For several years Sotirio’s focus was on selling silverware, both his own and antique, but as his success grew and he opened further stores, calling on friends and family from home to help him do so, his stock widened to include a range of jewellery, antiques and curios. By 1894 he had premises on the Via dei Condotti and a photograph from 1906 shows him standing proudly in front of his “Old Curiosity Shop”, the name taken from the Dickens novel in a shrewd attempt to attract the English and American tourists who flocked to Rome.
It was around this time that his two sons, Constantino and Giorgio, joined him in the business and Sotirio began to concentrate his attention on a single location, 10 Via dei Condotti, as he sought to focus on and expand his range of fine jewellery. Giorgio was travelling frequently to Paris, then the epicentre of jewellery design and production, seeing both the styles that were prevalent and the techniques used to realise them. These he brought back to Italy and the Bulgari jewellery and archives that survive from the 1920’s reveal this influence. In 1925 the firm employed a highly respected and skilled Master Goldsmith, Ubaldo Crescenzi, to run their own workshop; it was to prove a close and hugely fruitful collaboration that lasted 40 years.

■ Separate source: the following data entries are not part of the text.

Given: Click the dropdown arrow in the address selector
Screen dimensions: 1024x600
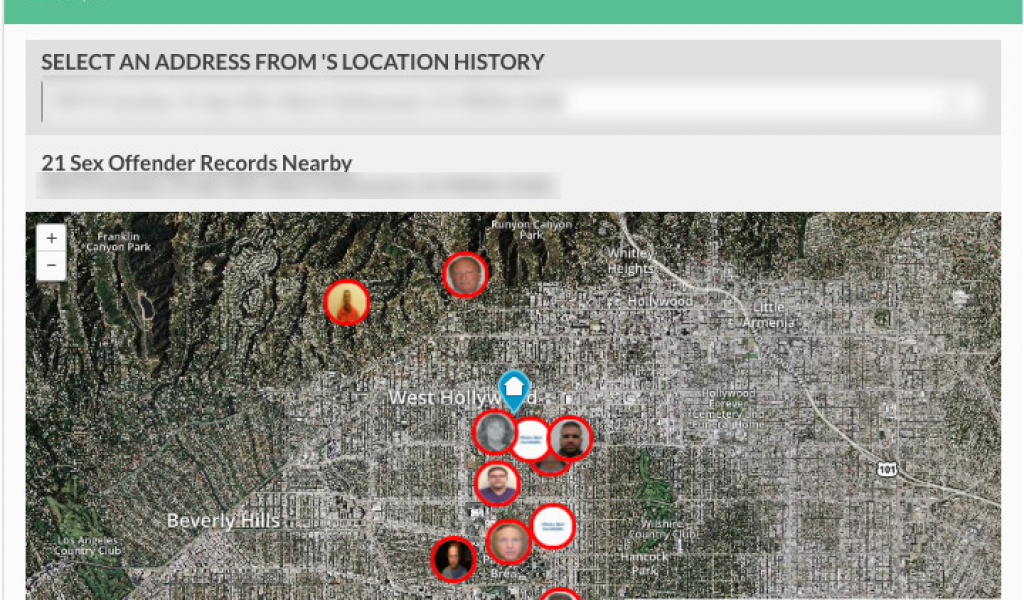Looking at the screenshot, I should tap(964, 102).
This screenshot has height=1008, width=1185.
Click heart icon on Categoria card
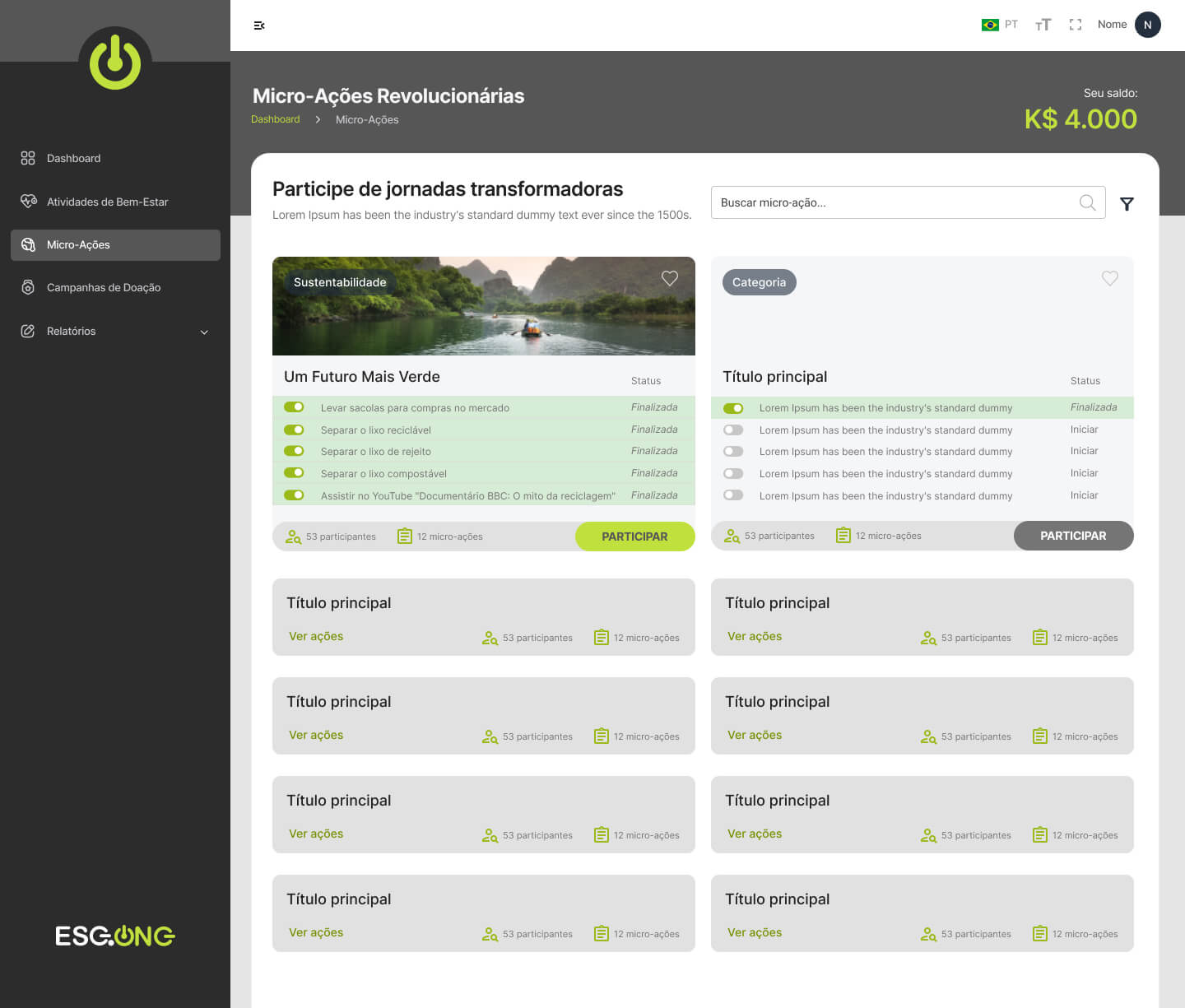pyautogui.click(x=1109, y=279)
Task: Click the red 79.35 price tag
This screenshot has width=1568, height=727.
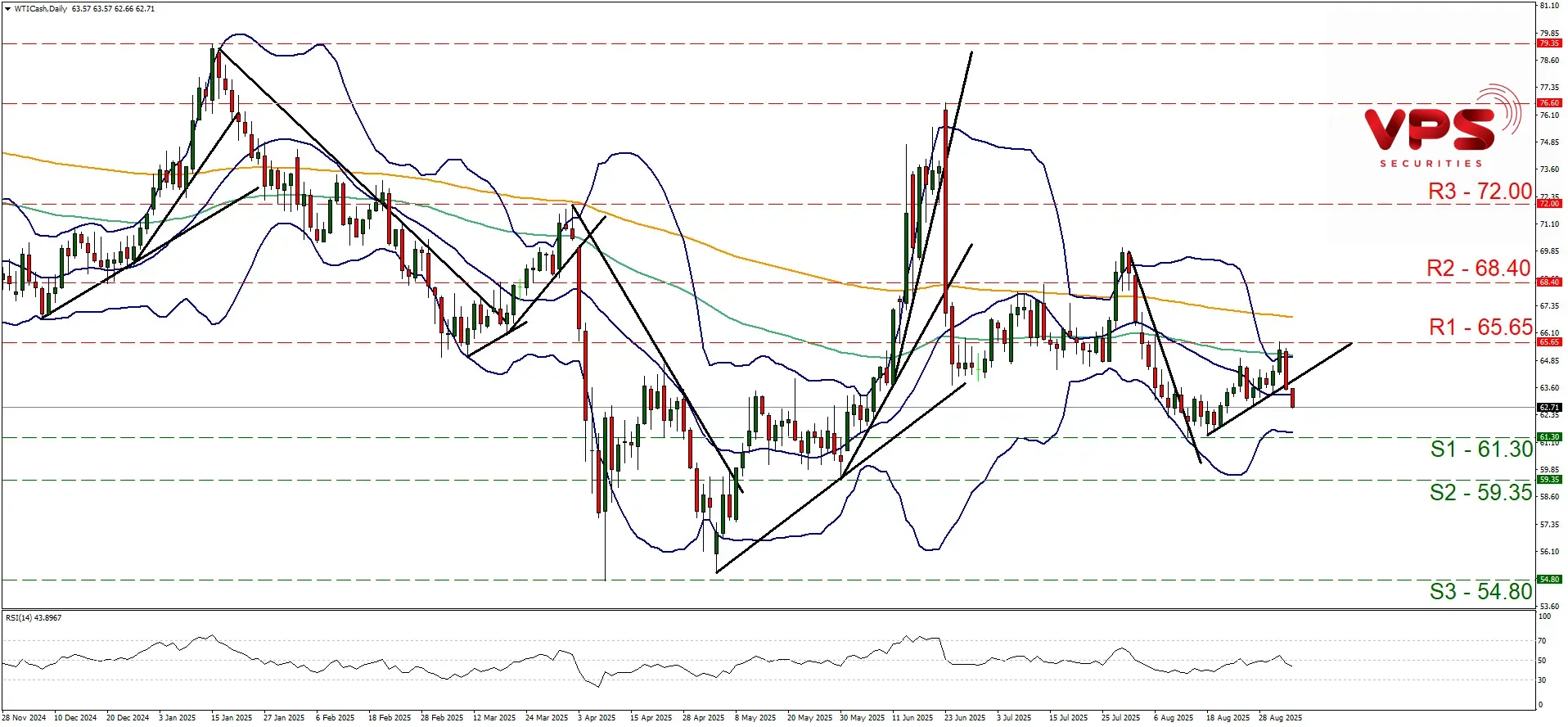Action: (1548, 43)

Sotirio died in 1932 leaving the business to his sons who proceeded to undertake a major store refurbishment resulting in a spectacular marble clad frontage with the name BVLGARI in block capitals above the door. This marked the change from the letter U to the Romanised V and was the first use of the company name as we recognise it today. The brothers settled into their different roles with Giorgio very much the driving force in both a creative and business sense whilst Constantino was more academic by nature and focused on building up the company’s renowned collection of snuff boxes, jade carvings and antique silver, the latter two forming remarkable displays in store.
The jewellery of the 1930’s was still largely informed by French design and diamonds and platinum dominated. The 1940’s and 50’s saw the introduction of yellow gold along with more colour in the form of rubies, emeralds and sapphires which would be paired with diamonds in compact and stylised designs. It isn’t until the 60’s and 70’s that we see the regular use of cabochon stones and a far wider selection of coloured gems such as tourmaline, amethyst and turquoise, often in combination, resulting in what we now think of as the ‘Bulgari style’. It is also the period that sees the introduction of a range of jewellery set with ancient coins, a style that would prove universally popular and become synonymous with the brand. With Giorgio’s death in 1966 and Constantino’s in 1973, management passed to Giorgio’s sons Gianni, Paolo and Nicola and two of Constantino’s daughters, Anna and Marina. The company entered a period of modernisation and oversees expansion opening stores in New York, Geneva and Paris. By now they had an enviable client list of the rich and famous and had cemented their reputation as the Italian jewellers par excellence on an International level.
By the mid 1980’s the management of the firm had taken on the form it has today. Marina, Anna and Gianni had all left the business whilst Francesco Trapani, the son of Giorgio’s daughter Lia had joined after studying business administration in New York. He was made CEO at only 27, alongside his Uncles Paolo and Nicola who took the titles of President and Vice-President respectively. Together they have diversified the brand into accessories, perfume and even hotels, and in doing so have transformed Bulgari into one of the largest luxury brands in the world today.